Free subscriptions feel like festival season arrived early, except this time, the gifts are premium AI plans worth thousands of rupees. Airtel is bundling Perplexity Pro for free, Jio is giving Google AI Pro for 18 months, and OpenAI is offering a year of ChatGPT Go at zero cost.
At first, it seems like these global tech giants are suddenly in a generous mood. But in reality, these offers reveal how India has become a crucial piece in the world’s AI race.

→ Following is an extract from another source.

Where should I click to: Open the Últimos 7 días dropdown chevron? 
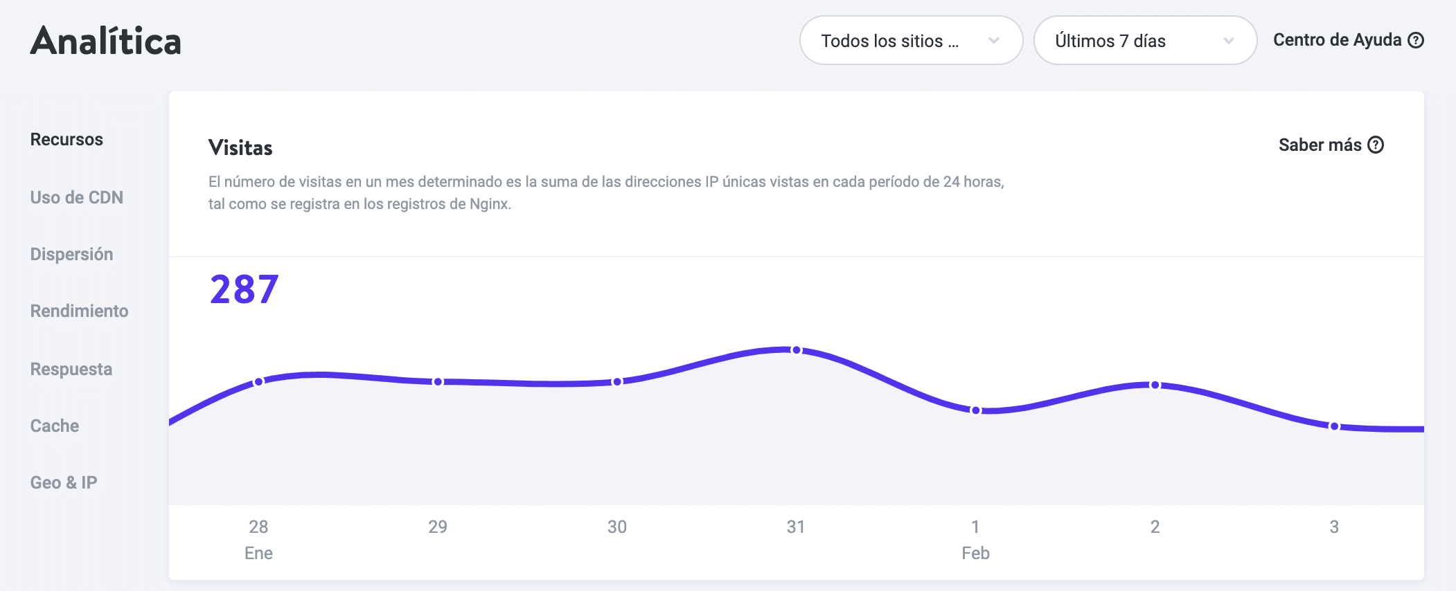pyautogui.click(x=1228, y=41)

India: The perfect market for AI expansion India today has more internet users than almost any other country. Mobile data is among the cheapest in the world, smartphones are everywhere, from large metros to remote villages, and an entire generation aged between 18 and 35 practically lives online. This combination makes India one of the easiest and fastest markets for tech companies to penetrate. Telecom operators like Airtel and Jio play a huge role here. With hundreds of millions of subscribers, they can push a new service to an enormous audience instantly.

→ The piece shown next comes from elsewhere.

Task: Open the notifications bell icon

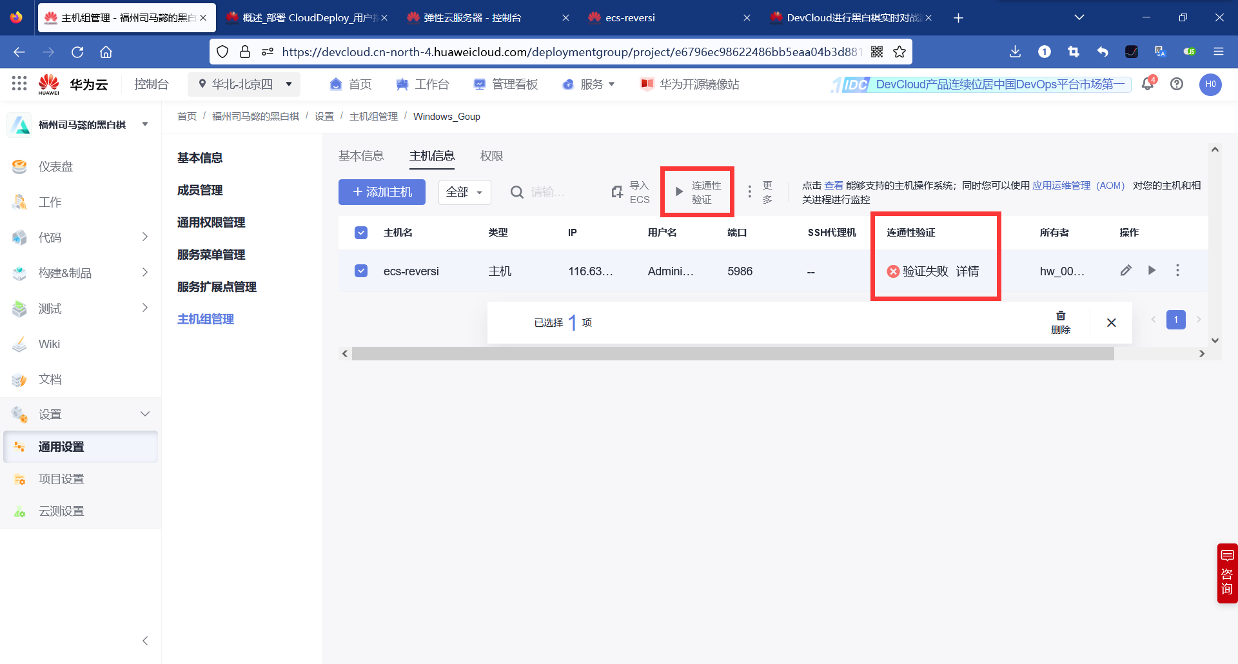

When these telecom giants partner with AI companies and add an expensive AI plan as a free add-on, it becomes effortless for companies like Google, OpenAI, and Perplexity to reach audiences at a scale that other countries simply cannot offer. This isn’t just about increasing subscriber numbers. For AI companies, India offers something far more valuable: data and diversity. Also read: ChatGPT Go subscription worth ₹4,788 now free for all Indians
India’s real value: Training data for AI models AI models don’t improve magically, they grow and become more accurate by learning from enormous amounts of data. Every question typed, every image uploaded, every interaction users have with an AI tool helps the system “learn.” This is where India becomes essential. The country has unmatched linguistic diversity, hundreds of dialects, and millions of people using the internet in completely different ways. For AI, this is a goldmine. The more varied the data, the better the model becomes at understanding global behaviour, accents, languages, and cultural nuances. To collect this data, AI companies rely on enormous datasets built from websites, public internet pages, social media content, and user interactions.

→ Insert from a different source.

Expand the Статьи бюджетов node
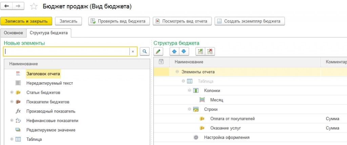The height and width of the screenshot is (145, 347). [12, 92]
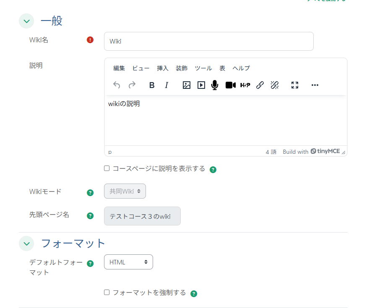Open the 挿入 menu in the editor
The height and width of the screenshot is (308, 372).
click(163, 68)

Tools called “web crawlers” scrape and collect information from across the web. Companies like Google already have their own crawlers, while others use public resources such as Common Crawl.
Along with this, companies also use data generated directly on their platforms. OpenAI fine-tunes its models using user conversations. Meta trains its systems using public Facebook and Instagram posts. Amazon uses some voice commands from Alexa. All of this helps them make AI tools that sound more natural and more accurate. But this is where the problem begins, because most companies don’t fully disclose where their training data comes from. The increasing legal battles around data Globally, several publishers, news organisations and platforms have raised concerns about AI companies using copyrighted material without permission. The New York Times sued Perplexity for allegedly copying and distributing its stories. The Chicago Tribune filed a similar case. Reddit accused Perplexity of scraping its site without authorisation. Cloudflare said the startup hid its crawling activity. Even entertainment giants like Disney and Universal sued Midjourney for allegedly recreating their iconic characters. These lawsuits reveal a deeper issue: AI models depend heavily on large amounts of copyrighted content, and many companies initially gathered such data without consent. In response, firms like OpenAI have now started signing licensing agreements with major global publishers like The Guardian, TIME, Reuters, Le Monde, and Axel Springer. These deals help them legally train AI models using verified, high-quality content. Also read: New York Times sues Perplexity for ‘illegal’ copying of content, another chapter in AI copyright battle
India also offers something unique Beyond consumers, India is a global hub for IT outsourcing, with millions of engineers and developers. Many AI companies see India not just as a market but also as a place to build datasets, run cloud farms, and develop content moderation operations. Small towns and tier-2 cities could soon become centres for training AI systems, reviewing data, and building new datasets. India’s linguistic and cultural variety is another big attraction. For an AI system struggling to understand global accents, speech patterns, or regional contexts, Indian data is incredibly valuable. Can Indian users protect their data? Right now, not entirely. India doesn’t have a law specifically designed for artificial intelligence. The Digital Personal Data Protection Act (DPDP 2023) deals with personal data, but it hasn’t been fully implemented and does not cover AI accountability or the right to opt out of data training. In contrast, places like California and the European Union already have stronger privacy and AI regulations. But even where laws exist, technical challenges remain. Once data is used to train an AI model, it becomes part of the model’s “memory.” Removing it is not simple; it often requires retraining the entire model, which can cost millions of dollars. Also read: Sam Altman just dropped a truth bomb – India is now company’s ‘second-largest market’ with 3X growth
Free AI isn’t really free India is currently the most attractive market for AI companies worldwide, not because users pay high subscription fees, but because they generate massive amounts of valuable data. Free subscriptions are simply a gateway to bring millions into the ecosystem quickly. In reality, these companies are not giving away expensive plans out of kindness. They’re investing in long-term gains: better data, better models, higher valuations, and a powerful presence in the world’s fastest-growing digital market. The short truth is that the free AI tools help companies grow faster and learn faster.